- **PROVIDED DATA**:
----

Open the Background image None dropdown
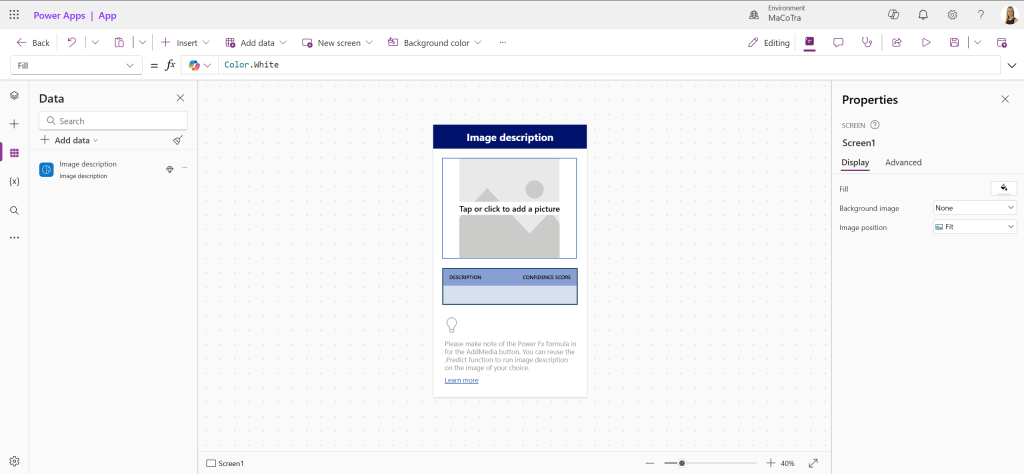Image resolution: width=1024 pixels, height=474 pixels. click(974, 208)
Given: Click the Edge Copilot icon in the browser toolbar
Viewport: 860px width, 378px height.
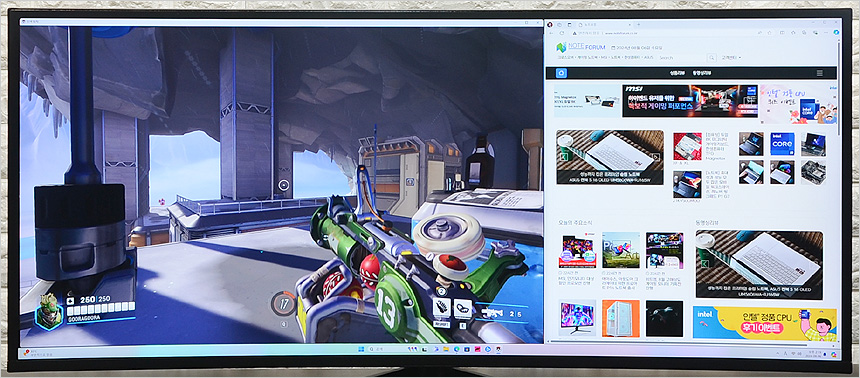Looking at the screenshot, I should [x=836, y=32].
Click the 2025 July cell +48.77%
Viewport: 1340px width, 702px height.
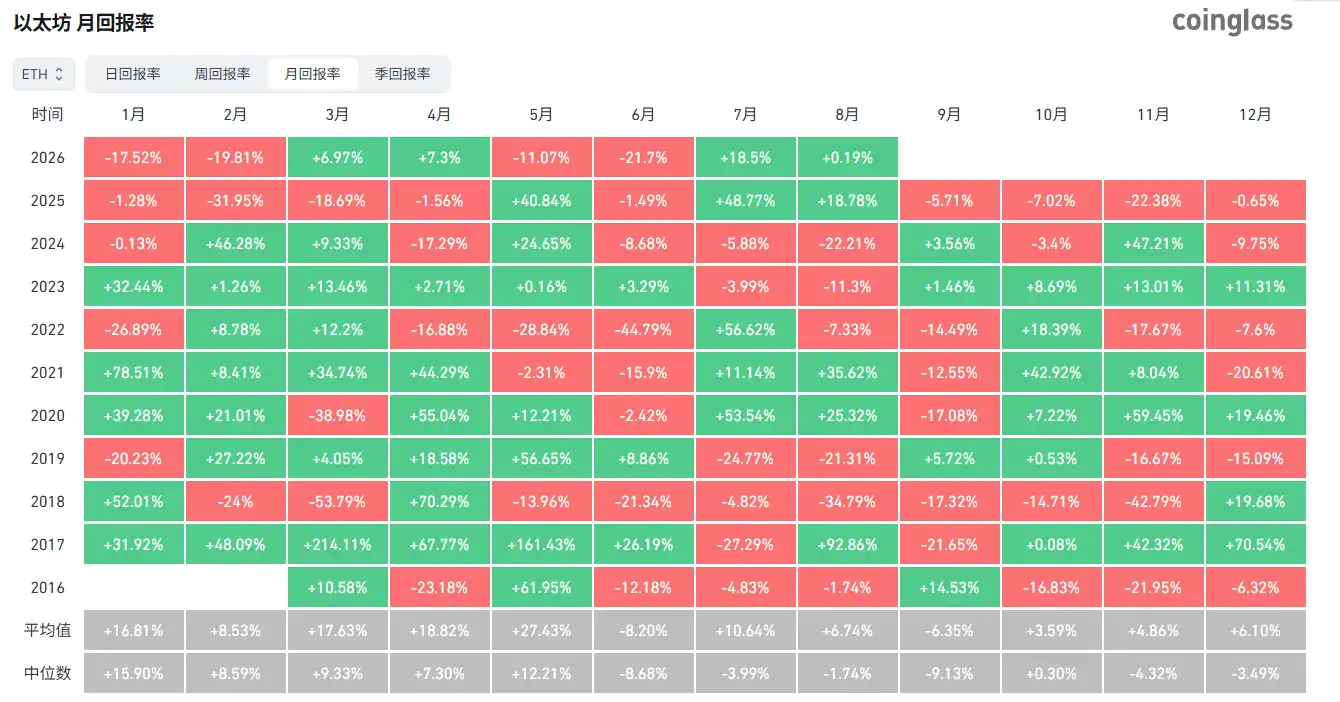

----

- **WRITTEN INSTRUCTION**:
Please output these lines exactly as they appear, leaving out the pictures.

- **CORRECT RESPONSE**:
Open the Background image None dropdown
Image resolution: width=1024 pixels, height=474 pixels. click(974, 208)
Given: Click the Edge Copilot icon in the browser toolbar
Viewport: 860px width, 378px height.
Looking at the screenshot, I should [x=836, y=32].
Click the 2025 July cell +48.77%
Viewport: 1340px width, 702px height.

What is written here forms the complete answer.